2. In dismissing the suit against the Railway Company, the learned Subordinate Judge relied upon certain observations in M. and S. M. Railway Co., Ltd. v. Haridoss Banmalidoss : (1918)35MLJ35 in which it was held that a Railway Company was not under a duty never to deliver goods except to the holder of the Railway receipt : and also upon the fact that at the time the delivery was made the company had no notice of Plaintiff's claim. But the Subordinate Judge has not discussed the facts of M. and S.M. Railway Co., Ltd. v. Haridoss Banmalidoss : (1918)35MLJ35 or apparently perceived the very vital difference between the positions of the claimant there and the plaintiff here. In M. and S.M. Railway Co., Ltd. v. Haridoss Banmalidoss : (1918)35MLJ35 goods were consigned by one Gurunathan to his own order and were intended to be delivered to one Swaminatha Reddi. The receipts were pledged to the Bank of Madras to whom Swaminatha Reddi was to make payment for the value of the goods. Swaminatha Reddi obtained the goods before he did this but two or three days later he duly paid the Bank and obtained possession of the receipts. Instead however of handing them in at the Railway Station he pledged them with the claimant who thereupon sued the Railway Company. It was held first that as soon as Swaminatha Reddi paid the Bank the contract with the Railway Company was completed and the Bank as holders of the receipt could have no claim. The delivery of the goods to Swaminatha Reddi was thus rightful and the company could not be liable for the result of subsequent fraud on Swaminatha Reddi's part. It was then argued for the claimant that although in fact the goods were delivered to the person rightfully entitled to them the company was under a duty never in any circumstances to deliver the goods except against the actual receipts relating to them, and it was to refute that argument that the observations in question were made.
3. Now what are the facts in the present case? The cocoanuts were delivered to the person who was not entitled to receive them. The person who was entitled was the plaintiff. The primary duty of the Railway Company it cannot be denied-was to deliver the goods to the rightful owner. They have not done so. Prima facie their liability is clear and the question is whether any facts have been proved which would absolve them from that liability.
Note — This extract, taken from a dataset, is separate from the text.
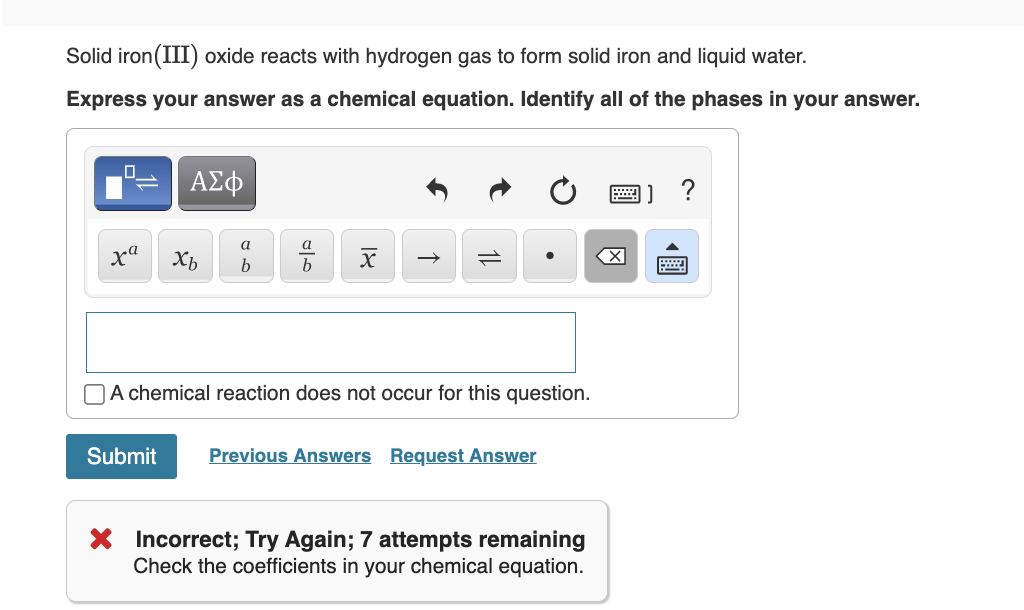Viewport: 1024px width, 610px height.
Task: Open the on-screen keyboard helper
Action: (x=671, y=256)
The mere fact that Defendant 3 did not produce the railway receipt may not itself be conclusive against the company but it still remains to examine the other facts.
4. No evidence was offered on behalf of the company and the only facts we have are that the company which did not know of plaintiff's claim, delivered the goods to, Defendant 3 upon the authority of a telegram sent by Defendant 1 who was the actual consignee. In these circumstances the action of the company may well have been bona fide but seems to me to be clearly negligent. It is well known that railway receipts do pass from hand to hand and that in general railway receipts are regarded as practically equivalent to documents of title. To deliver goods without the production of such a receipt on the mere authority of an unconfirmed telegram and without apparently the slightest explanation for the non-production seems to me a clear breach of duty. It follows that the company in this case have not proved any facts sufficient to absolve them from liability. This petition must be allowed and Plaintiff's suit decreed as against the Railway Company for Rs. 590-7-0, i.e., Rs. 817 less Rs. 226-9-0 with costs throughout and with interest at 6 per. cent, from the date of the plaint.